No end to Black Sea discussion
- From: Hayabusa <peregrine@xxxxxxxxxxx>
- Date: Sun, 02 Sep 2007 21:33:04 +0200
In Science 317, 886, 2007 (17 Aug 07), two recent publications are
presented both of which deal with the holocene history of the Black
Sea: the June issue of 'Quarternary International', and a book, "The
Black Sea Flood Question". One-sentence-summary: evidence against a
sudden flooding is accumulating, but Ryan, the original proponent with
Pitman, still sees no reason to change his mind.
The editor of QI thinks the case is closed, as most evidence points to
a beginning of the filling a couple thou years earlier. Apparently no
evidence has been found that people fled from the plains that were
then flooded. A picture of a structure that was once highly suggestive
of a wood-and-mud-house (published in Science, 22 Sep 2000, p.2021[I
have once referred to that picture in another posting]) is now taken
as a random bunch of rocks and sticks.
Whereas Ryan & Pitman believe that the level of the Black Sea was
depressed by 100m during the LGM, authors contributing to the two
publications mentioned above rather think that the Black Sea was never
that low. But a Romanian geologist now at Woods Hole thinks that much
of the data gathered during the communist era is systematically
questionable (no particular reason offered though).

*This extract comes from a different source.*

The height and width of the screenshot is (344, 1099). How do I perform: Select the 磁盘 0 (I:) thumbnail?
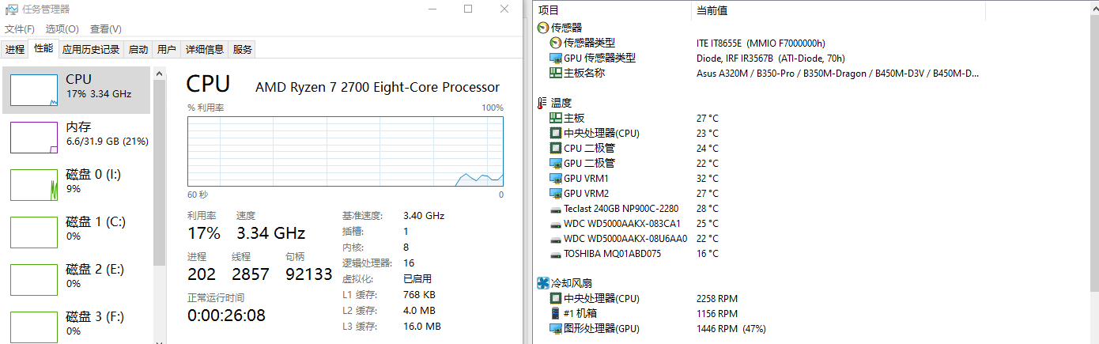tap(34, 184)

Evidence that speaks against the thesis by R&P are, among others,
signs of a delta in the Marmara Sea south of the Bosporus, indicating
a current out of the Black Sea, appx.10ky bp when according to R&P the
MSL of the Black sea would have been strongly depressed.
But Ryan says the is getting his own data from their reports, and
insists on his own interpretation of the logs. The delta south of the
Bosporus was in his view formed by a nearby river (to be published).

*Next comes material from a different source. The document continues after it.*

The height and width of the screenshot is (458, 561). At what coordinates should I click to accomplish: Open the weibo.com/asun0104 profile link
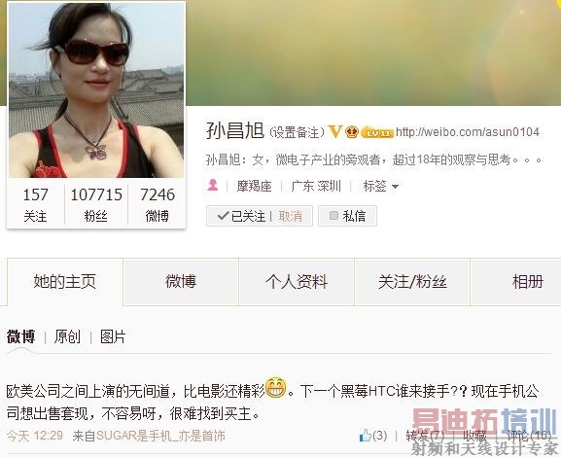coord(468,132)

Other evidence apparently is a bit ambiguous [though I wonder how a
log can indicate beach barriers to one author and mud brought in by
bottom currents to another]. Ryan also speaks of a gigantic debris fan
north of the Bosporus in the Black Sea, but the evidence is not
published yet. Morphological features in the same area are similar to
those which were recently found in the English Channel, indicating to
him indeed a catastrophic flood.
Thus Ryan could be wrong, but on the other hand, his track record as a
professional geologist is strong. It seems this is a case where indeed
the jury is still out.
Hayabusa
.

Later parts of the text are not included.